## RECORDS SUPPLIED
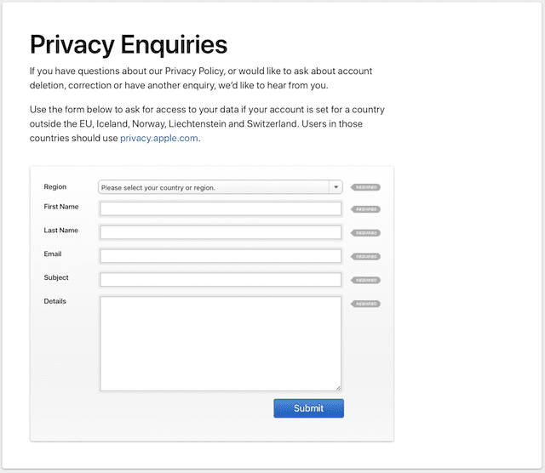Click the Email label text

pos(53,254)
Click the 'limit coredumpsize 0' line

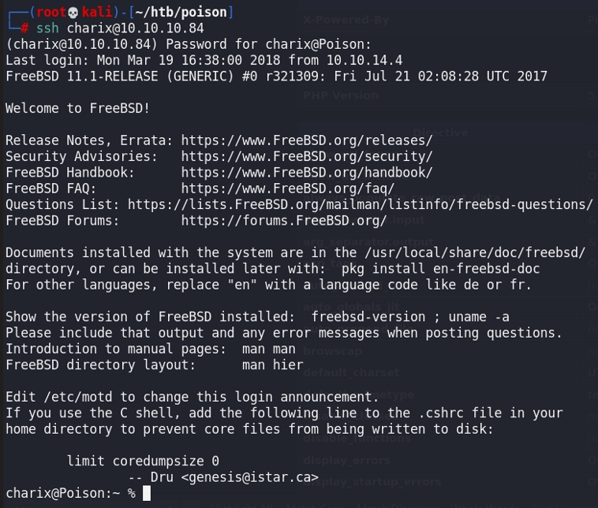tap(143, 461)
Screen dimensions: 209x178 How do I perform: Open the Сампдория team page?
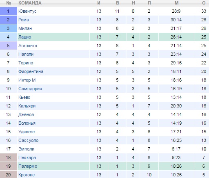[x=30, y=89]
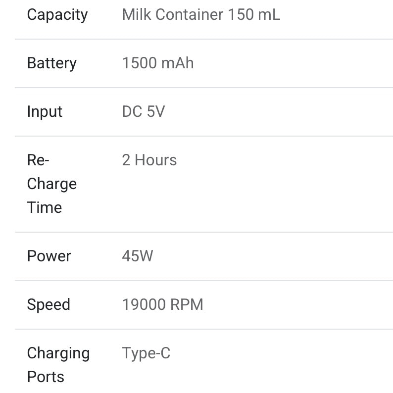Click the word Ports in the last row

click(46, 377)
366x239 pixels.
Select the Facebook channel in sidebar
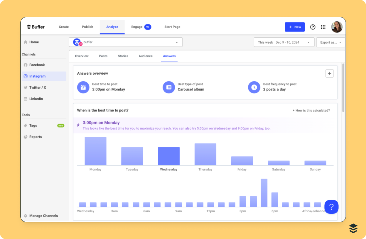(x=37, y=65)
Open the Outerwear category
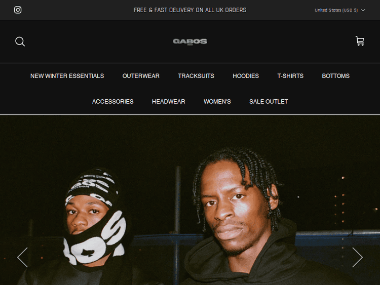The height and width of the screenshot is (285, 380). pos(141,76)
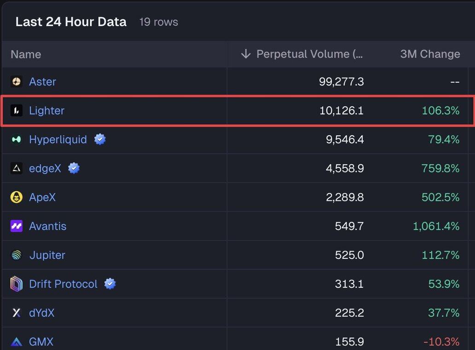
Task: Click the Aster protocol logo icon
Action: click(17, 82)
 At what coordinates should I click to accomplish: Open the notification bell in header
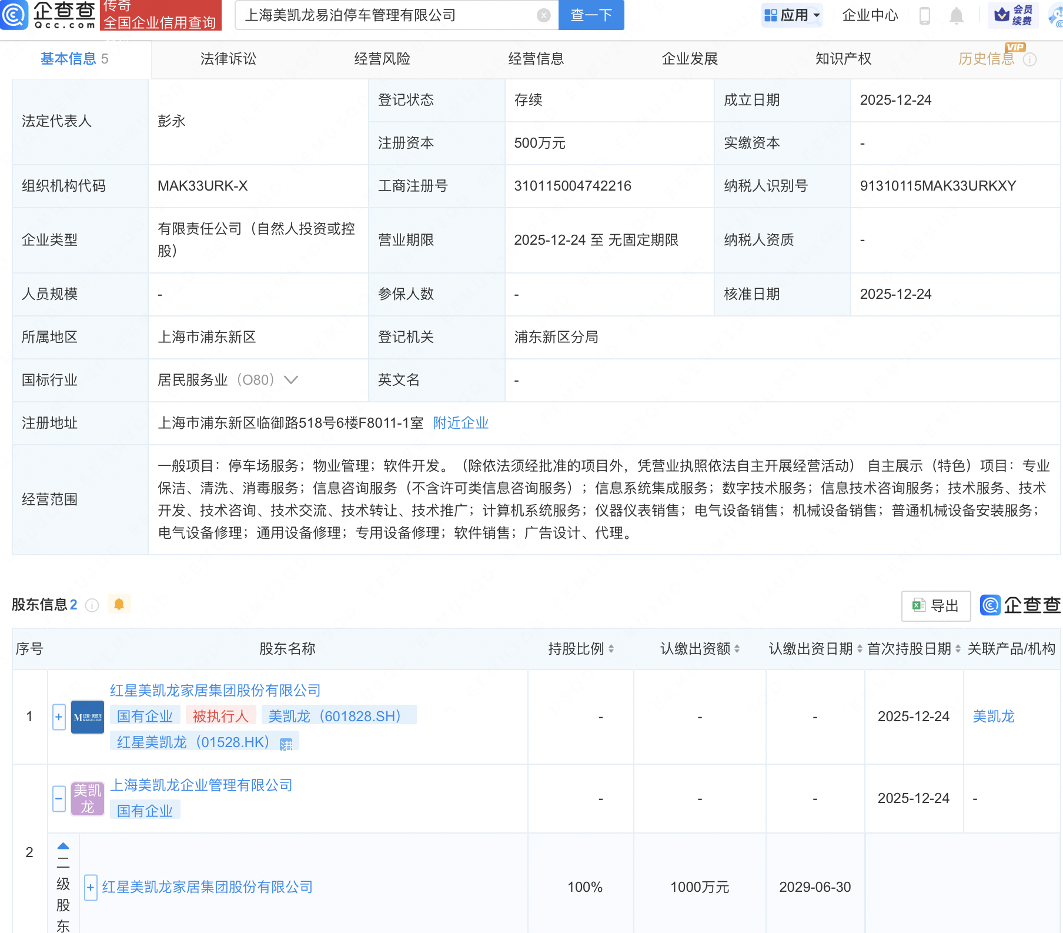pyautogui.click(x=957, y=15)
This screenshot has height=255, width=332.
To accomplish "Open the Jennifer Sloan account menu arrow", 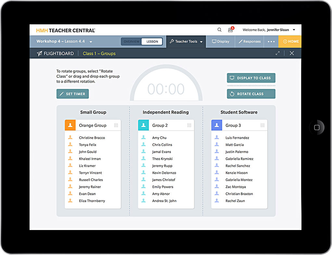I will [x=294, y=30].
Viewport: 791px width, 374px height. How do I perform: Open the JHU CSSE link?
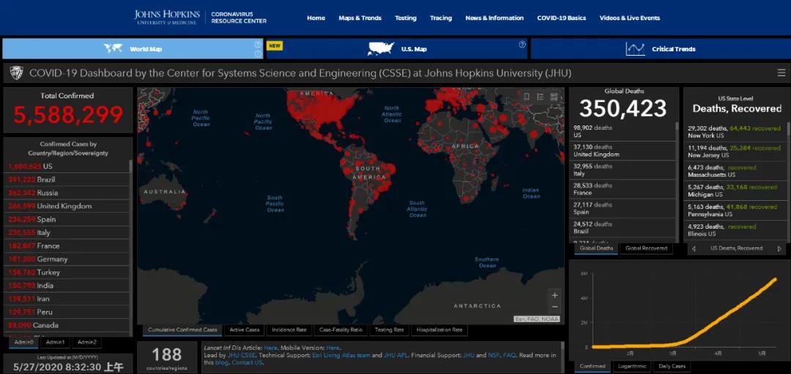pos(239,355)
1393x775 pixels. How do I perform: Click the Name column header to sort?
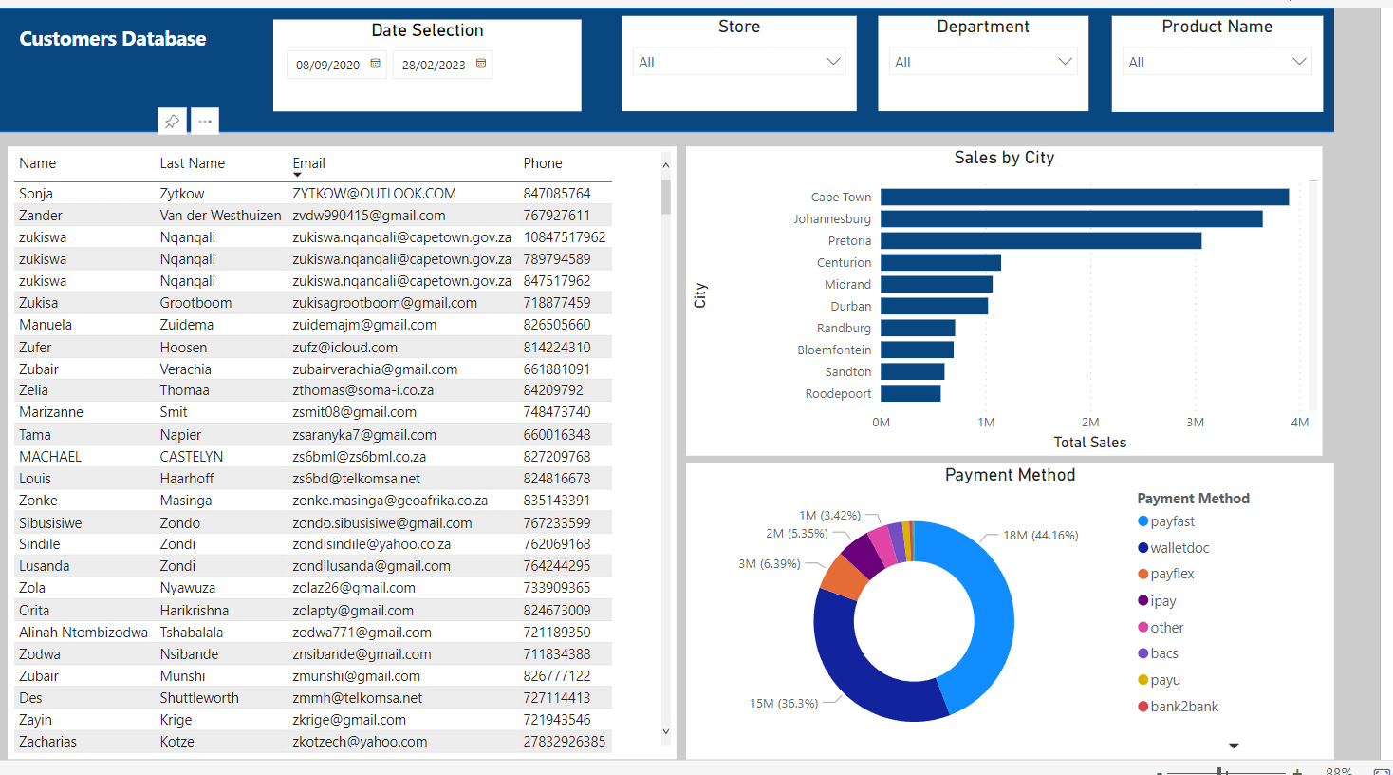pos(37,162)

## TASK
Take the line containing "1393x775 pixels. How" as the first and the last line of the records as the end. Print every line in that span exactly, leaving out pictures.

## RESPONSE
1393x775 pixels. How do I perform: Click the Name column header to sort?
pos(37,162)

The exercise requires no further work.